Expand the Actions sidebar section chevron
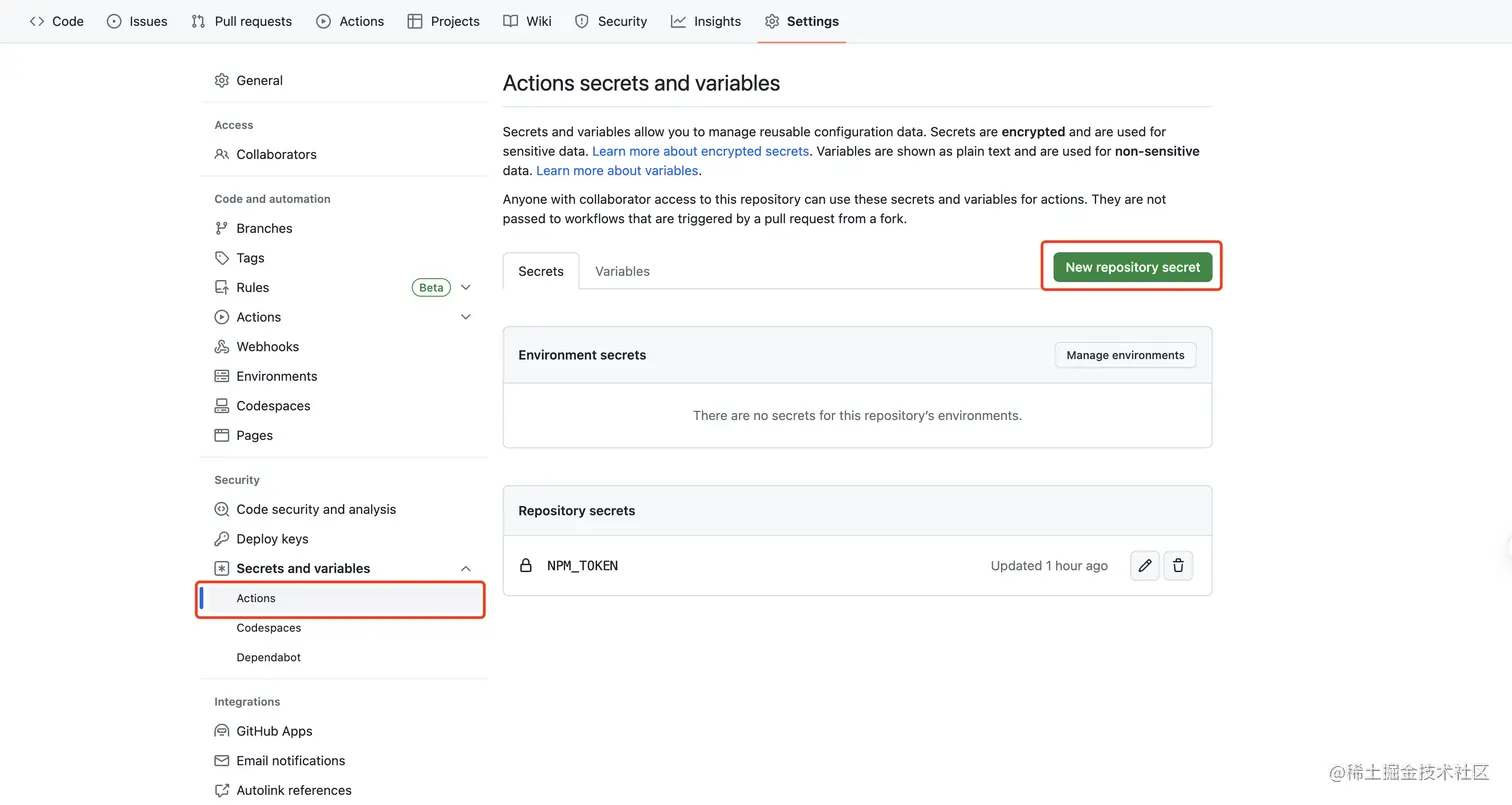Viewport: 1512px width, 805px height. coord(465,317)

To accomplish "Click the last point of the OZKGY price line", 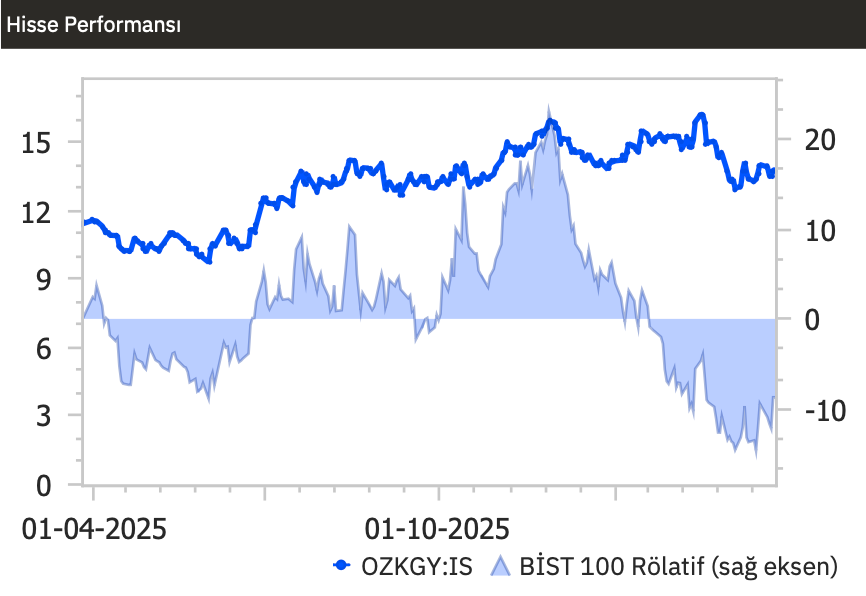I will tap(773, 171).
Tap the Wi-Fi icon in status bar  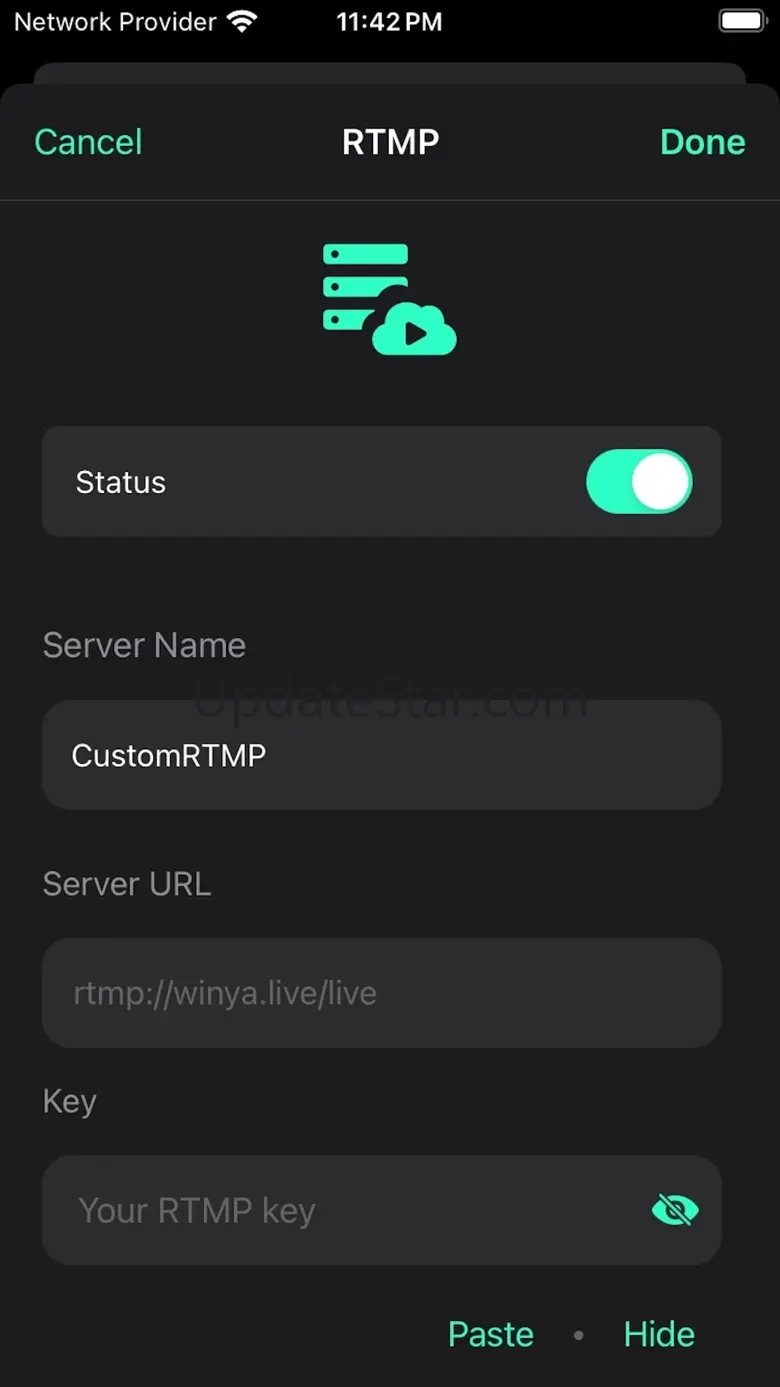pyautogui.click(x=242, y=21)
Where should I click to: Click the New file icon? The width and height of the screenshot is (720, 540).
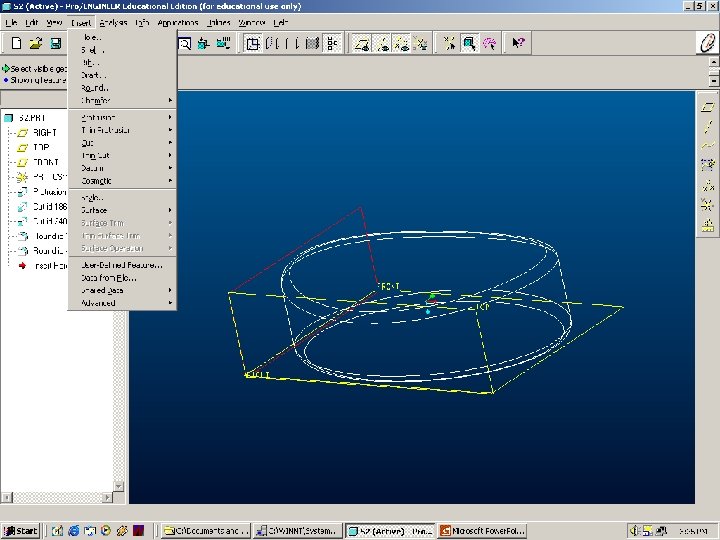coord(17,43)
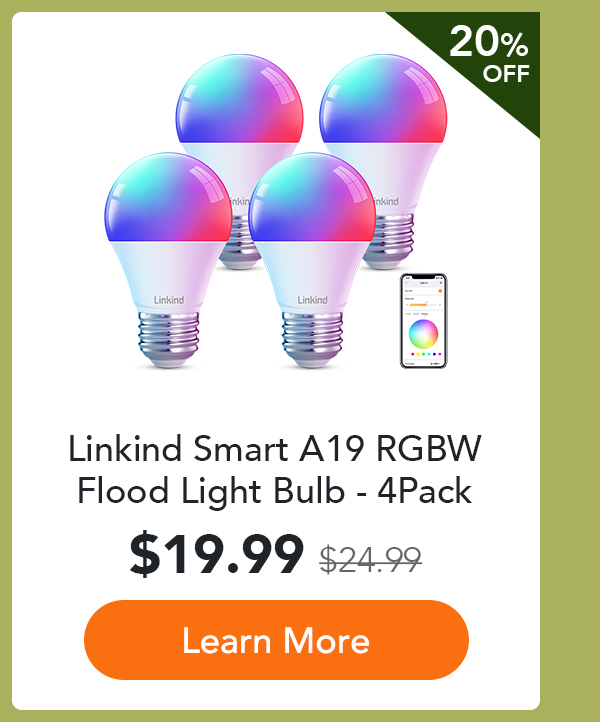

--- Problem details ---
Rewrite the stretch from the line containing "Where should I" through the end of the records, changing "New file" to "Open folder" and keeping everything else the same. Omit the pictures from your answer.

--- Written solution ---
Where should I click to: Click the Open folder icon? The width and height of the screenshot is (720, 540).
coord(17,43)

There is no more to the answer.